Passage shown >>
*** Block opens ***

Judith L. November 1, 2020
Fantastic recipe! I added a few drops of pure almond extract to give them an amaretti spin.
Judith L. November 1, 2020
Fantastic recipe! I added a few drops of pure almond extract to give them an amaretti spin.
KurrerBell October 28, 2020
Thank you so much for this simple but wonderful recipe! Five stars for a recipe I memorized in one swoop and can complete in 30 mins (plus a little waiting time. This one is genius.
Anne G. October 19, 2020
Many thanks for this wonderful recipe, Emma. Just made them, baked all, ate two and trying to save some for the rest of my family. :) At first I reduced the sugar by 25%, but then added back all but 2 T. Mine are a little flatter than yours so perhaps will add all of the sugar next time. Love them!
marielasmith October 9, 2020
The almond butter I had was sweetened so I reduced the sugar by 25% and I also added some kosher salt to the dough itself. Using brown sugar definitely gave it a caramelly, almost candy-like flavor and gooey texture. Yummy, but I can see how some might find it cloying. A LOT of oil oozed out of the dough after a few minutes standing in the fridge. Did anyone else have this issue? I mixed the almond butter and sugar first, then added the egg, could that be the reason why the oils separated?
orit R. October 9, 2020
These are easy to make and are great for passover. I am not sure what I was doing wrong, but the cookies fell apart as I was taking them out of the oven. Any suggestions?
Emma L. October 12, 2020
Hi Orit R! I like to let them cool on the baking sheet for at least a few minutes to further set before I transfer them to a cooling rack. Hope that helps!
orit R. October 12, 2020
Thank you. I put them on silicone so when I took it out it kind of broke but the next batch was perfect 👌
Pam October 6, 2020
These turned out great! I had almost a cup of salted crunchy almond butter, so I added a little peanut butter to top it up. I made my rounded tablespoons a bit large so I ended up with about about 13 cookies, and I baked them for about 17 minutes until they looked crackly on top. I might cut down the sugar next time since they were pretty sweet, but overall they were very tasty.

*** Block closes ***

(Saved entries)
*** Block opens ***

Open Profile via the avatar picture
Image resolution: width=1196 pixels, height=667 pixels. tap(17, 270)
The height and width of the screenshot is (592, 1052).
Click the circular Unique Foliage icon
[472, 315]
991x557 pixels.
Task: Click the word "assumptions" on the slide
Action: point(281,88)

*** Block closes ***

Exercises to complete >>
a: According to the recipe comments, why does Emma L. leave the cookies on the baking sheet for at least a few minutes before moving them to a cooling rack?
b: Continue the recipe comments after Pam's comment.

Answers in order >>
a: She does it so the cookies can set further before she transfers them. She gives this advice in reply to orit R., whose cookies fell apart as they were taken out of the oven.

b:
Sue S. October 2, 2020
Just a question, how much cocoa or chocolate do you add? I only see the almond butter, sugar and egg. Thanks.
Joan D. October 16, 2020
I think there is neither cocoa nor chocolate in this recipe; there's no mention of either in the video or in the recipe. I believe the color of the cookie is due to the color of the unsweetened almond butter.
Lisa October 1, 2020
I have never baked cookies before. I usually don’t like cookies, chocolate, and peanut butter. But I LOVE almond butter. Naturally, this recipe caught my attention. It only needs 3 ingredients that I happen to have. I had about 2/3 cup raw crunchy almond butter left in the jar. I added 1/3 cup of sugar, one large egg. Stirred in the jar, the dough was kind of runny. So I added some almond flour to the right consistency. It came out very well. Crunchy outside. Soft chewy inside. Not too sweet. It is delicious and very filling! It had protein, sugar, fat, and fiber, a complete nutrition in one cookie. I love it. Simple recipe, easy to make, very forgiving. Thank you!
jjr September 29, 2020
For those of you who say there is a lot of sugar, try monkfruit. No calories, no carbs and no after taste.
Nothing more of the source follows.